A filter is not designed to make the business decision. It should make the boundary decision: whether the payload is valid, safe, policy-compliant, and eligible to move to the next step. The audit trail should make the full workflow traceable without requiring raw content to be copied through every layer.

Even if the final review or viewer layer uses AI, and therefore can still be exposed to prompt injection, the damage is contained by design. That layer should have a narrow purpose, limited permissions, and no direct execution rights. A successful injection against the viewer should not be able to trigger payments, modify records, call privileged tools, or contaminate the rest of the workflow. The blast radius stays bounded because the architecture does not give that layer more authority than it needs.

Filters also help reduce the Human-In-The-Loop (HITL) approval flood without pretending humans are obsolete. In “Human Approval Will Never Scale as AI Infrastructure”, I argued that human approvals cannot become the default control layer for every agentic action. Filtered IPO moves repeatable, policy-clear checks into deterministic enforcement points. Humans are then reserved for exceptions, ambiguity, escalation, and real judgment — not for approving every routine hand-off.

Contain the Blast Radius

Any meaningful deviation should trigger an “Input corruption detected” quarantine and alert. The goal is to stop prompt-injection attempts at the first filter — or quarantine them before they reach the reasoning layer.

This does not make agentic systems invulnerable. It simply moves the attack surface from free-form language into narrower, inspectable, testable interfaces.

Of course, when audit or Human-In-The-Loop review needs the original content, retrieve it through the safe source reference only. There is no need to pass the entire raw document through the whole AI chain. The raw source should be displayed or reprocessed only in the final review layer, only when needed, and under limited permissions.

Key Benefits

• Dramatically higher security
• Strong fault isolation: problems stay contained
• Fully auditable workflows
• Clear governance enforcement points
• Reduced Human-In-The-Loop fatigue by escalating only exceptions and ambiguous cases
• Shorter context windows, which means fewer hallucinations and distortions
• Much clearer engineering and maintenance
• Reduced prompt complexity
• Lower complexity per individual agent or component

Trade-offs / Caveats

• Some added latency
• More upfront engineering work to define schemas, filters, routing rules, and policy checks
• Higher orchestration complexity across specialized components
• More components to test, monitor, version, and maintain
• Risk of filter sprawl if every edge case becomes a custom filter
• Requires discipline to keep filters reusable, composable, and well-governed
• Possible higher cost in some cases, depending on implementation

This pattern is a natural corollary to what I argued in “More Memory Won’t Fix Your AI Agents” and “The Only Context Rule Your AI Agents Actually Need”. Agentic AI doesn’t need more memory or more context — it needs better structure, patterns, and real software engineering.

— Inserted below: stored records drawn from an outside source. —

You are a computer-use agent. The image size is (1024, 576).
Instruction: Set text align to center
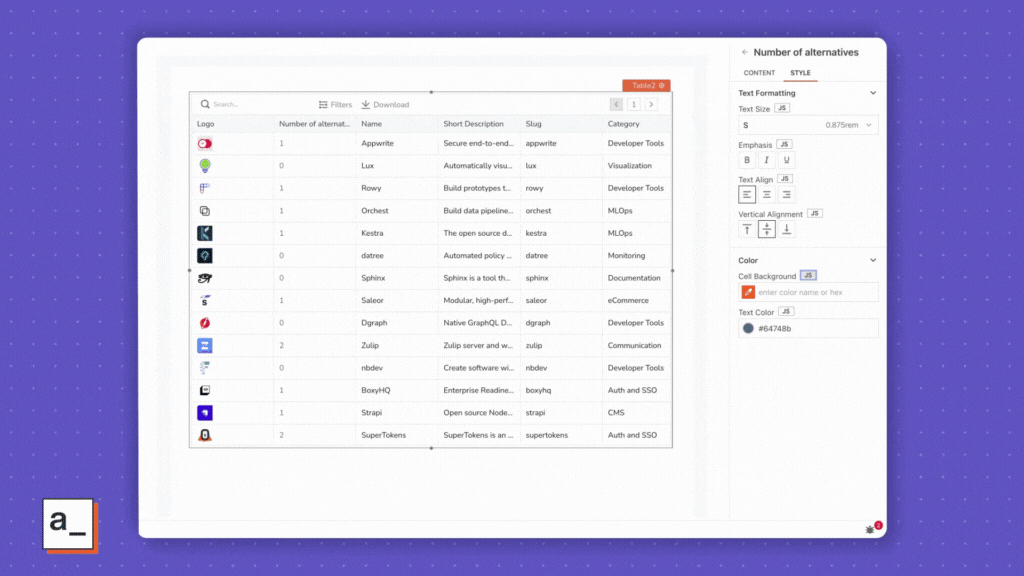click(x=767, y=195)
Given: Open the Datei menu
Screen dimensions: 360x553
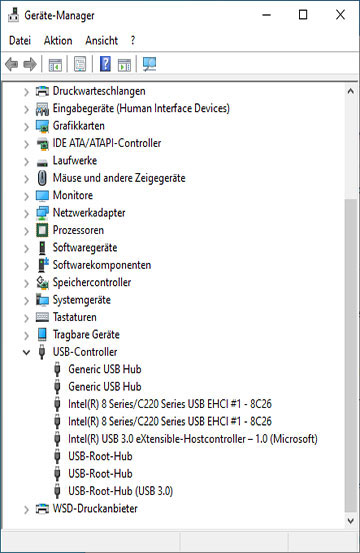Looking at the screenshot, I should pos(20,41).
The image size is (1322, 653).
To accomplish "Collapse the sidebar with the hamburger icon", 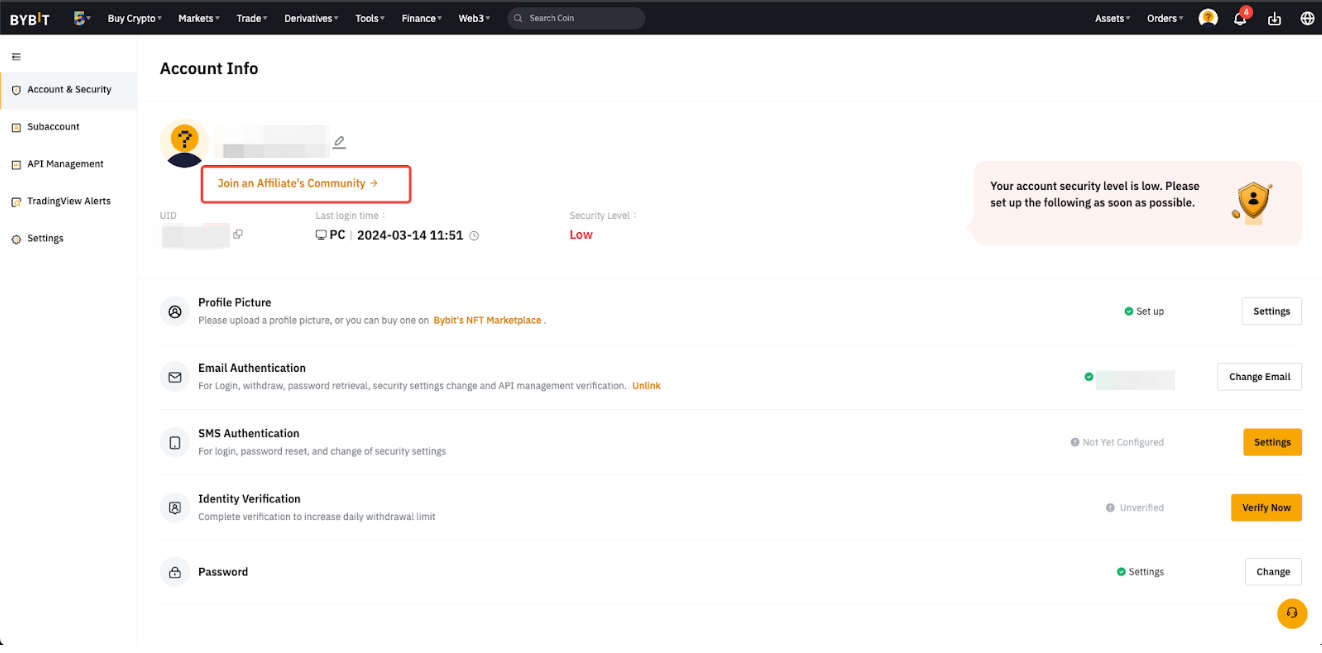I will coord(16,56).
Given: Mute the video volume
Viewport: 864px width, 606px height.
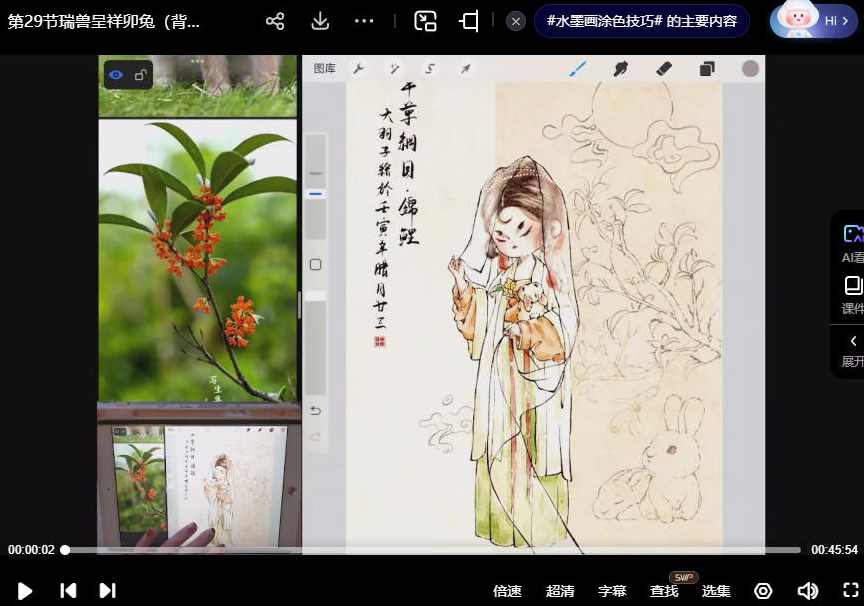Looking at the screenshot, I should click(806, 590).
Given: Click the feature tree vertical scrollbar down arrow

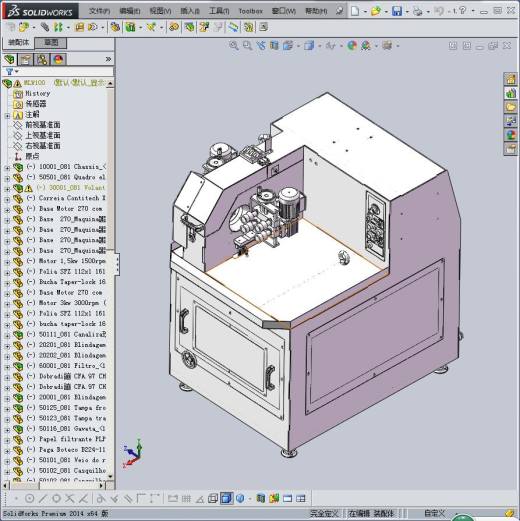Looking at the screenshot, I should (110, 477).
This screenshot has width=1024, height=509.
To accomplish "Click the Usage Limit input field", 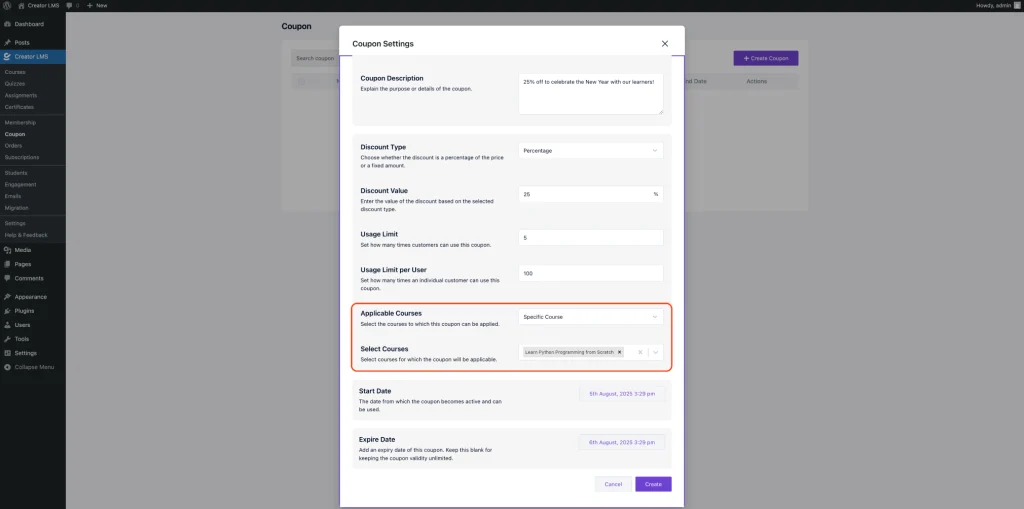I will (591, 238).
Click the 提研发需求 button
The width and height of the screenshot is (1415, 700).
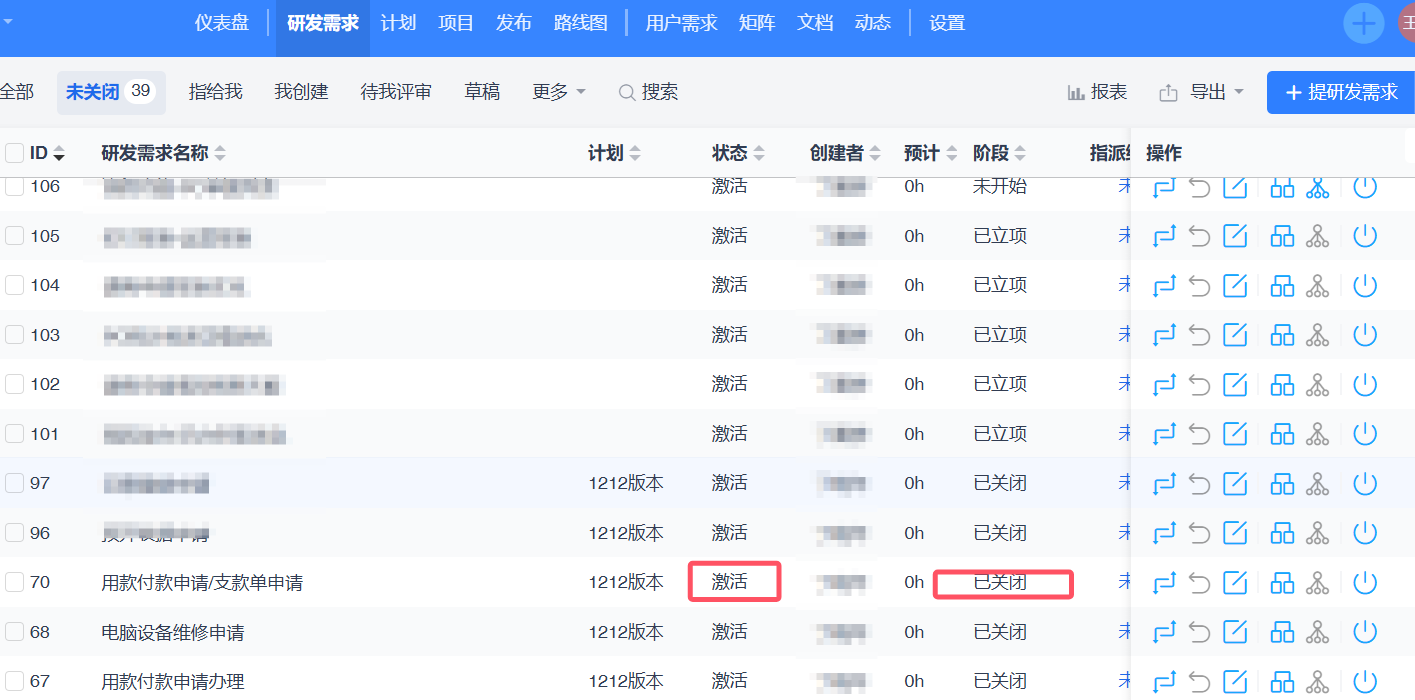(1340, 92)
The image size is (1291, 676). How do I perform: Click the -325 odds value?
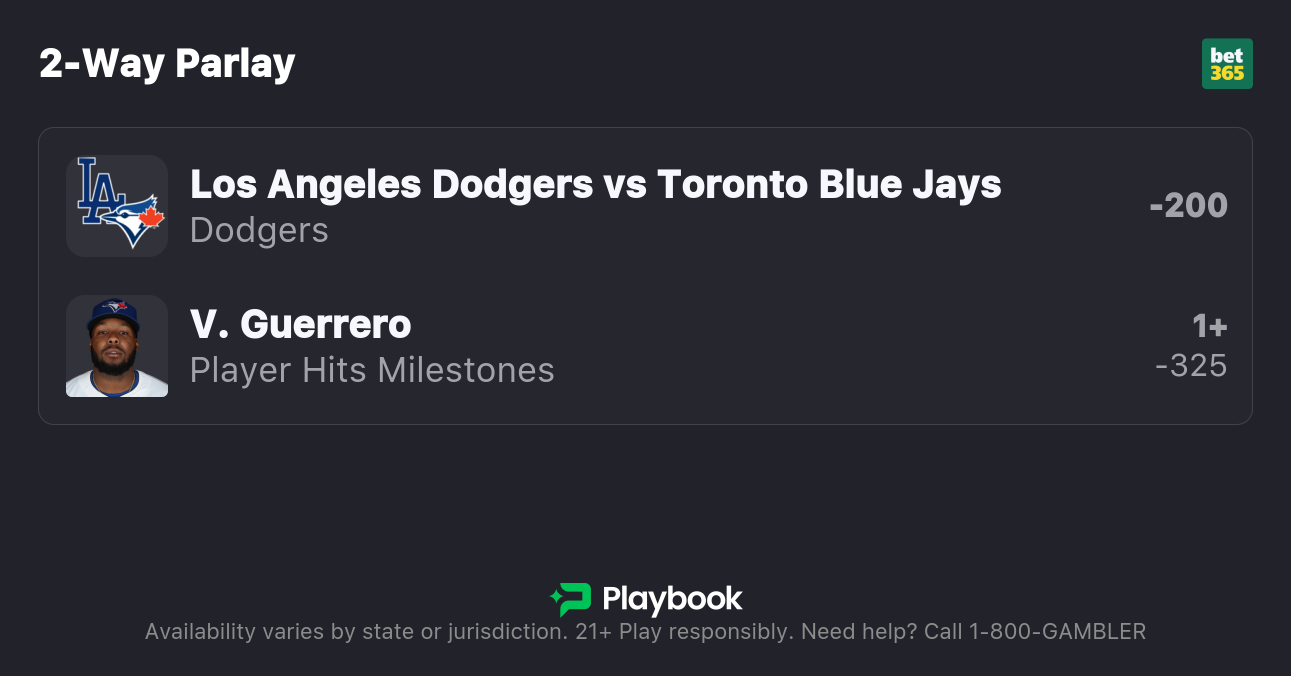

The AI era is not the post-engineering era.

If anything, agentic AI makes engineering discipline more important, not less.

AI is only the engine. Structure, boundaries, patterns, and engineering discipline are the chassis that keep it safe and reliable.

3 Key Takeaways

1. Build secure agentic AI the old-school way: Filtered Input-Process-Output (Filtered IPO) plus deterministic filters.
2. Never pass raw data between layers — only clean structured data and safe references.
3. Use agents where reasoning is needed, deterministic components where certainty is possible, and filters at every boundary.